→ Action item:
Your answer should be the records again, unchanged in wording and free of images.

→ Material to process:

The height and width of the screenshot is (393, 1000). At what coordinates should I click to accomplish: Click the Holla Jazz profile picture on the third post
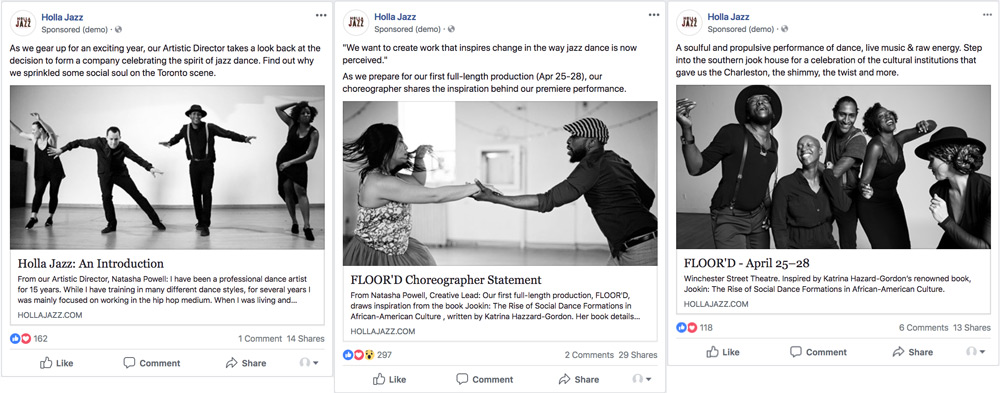pos(689,22)
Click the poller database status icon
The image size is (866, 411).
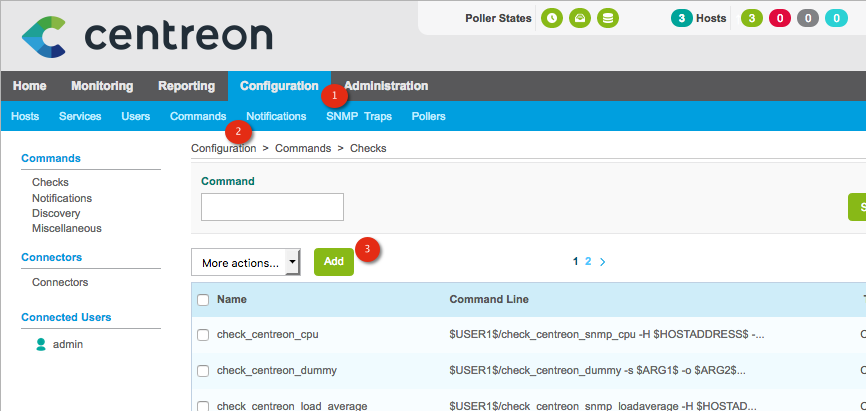(x=607, y=18)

→ Exercise result:
The height and width of the screenshot is (393, 1000). At what coordinates should I click to accomplish: Click the Holla Jazz profile picture on the third post
pos(689,22)
Click the poller database status icon
The image size is (866, 411).
(x=607, y=18)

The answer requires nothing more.